Angebote koordinieren
Überblick zum Leistungsangebot, Transparenz herstellen, Angebote aufeinander abstimmen
Eine oft verwendete Umschreibung dafür, was Jugendberufsagenturen tun, lautet, dass die drei Rechtskreise ihre Leistungen gemeinsam anbieten. Doch was heißt das für die praktische Umsetzung? Auf dieser Seite finden Sie einen Überblick über das Angebotsspektrum und eine mögliche Vorgehensweise zur gemeinsamen Koordinierung der Angebote sowie Anregungen aus der Praxis.
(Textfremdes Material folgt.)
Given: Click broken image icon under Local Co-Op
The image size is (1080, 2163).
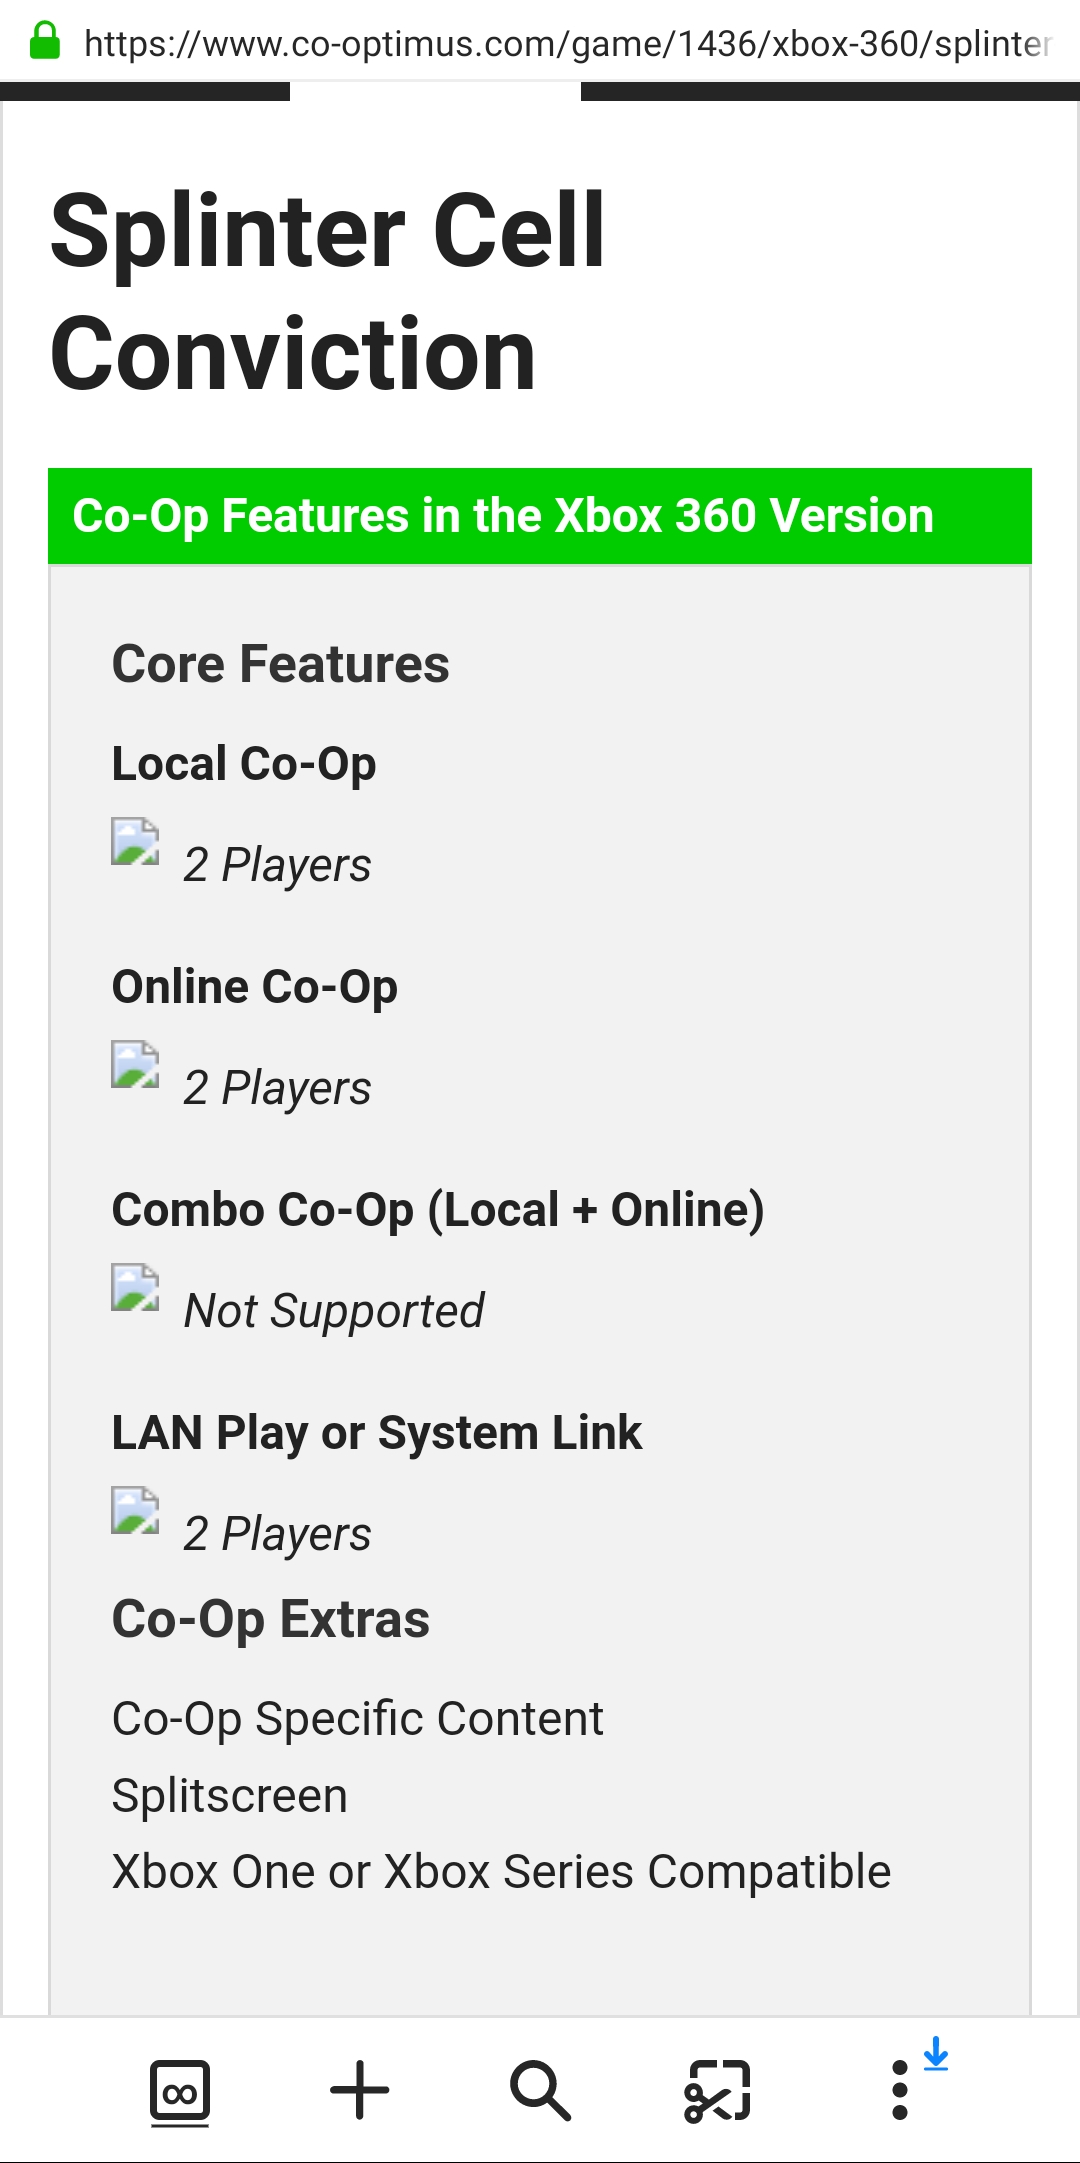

Die Vorteile des gemeinsamen Angebots
Basierend auf den Sozialgesetzbüchern II, III und VIII (SGB) sind drei Leistungsträger dafür zuständig, junge Menschen am Übergang Schule – Beruf bedarfsorientiert zu unterstützen: Das Jobcenter, die Agentur für Arbeit und das Jugendamt. Doch die Problemlagen Jugendlicher sind oft so gelegen, dass diese auf die Hilfe mehrerer Sozialleistungsträger gleichzeitig angewiesen sind. Auch ist es für Jugendliche schwer zu überblicken, welche der drei Behörden bei welcher Problemlage hilft.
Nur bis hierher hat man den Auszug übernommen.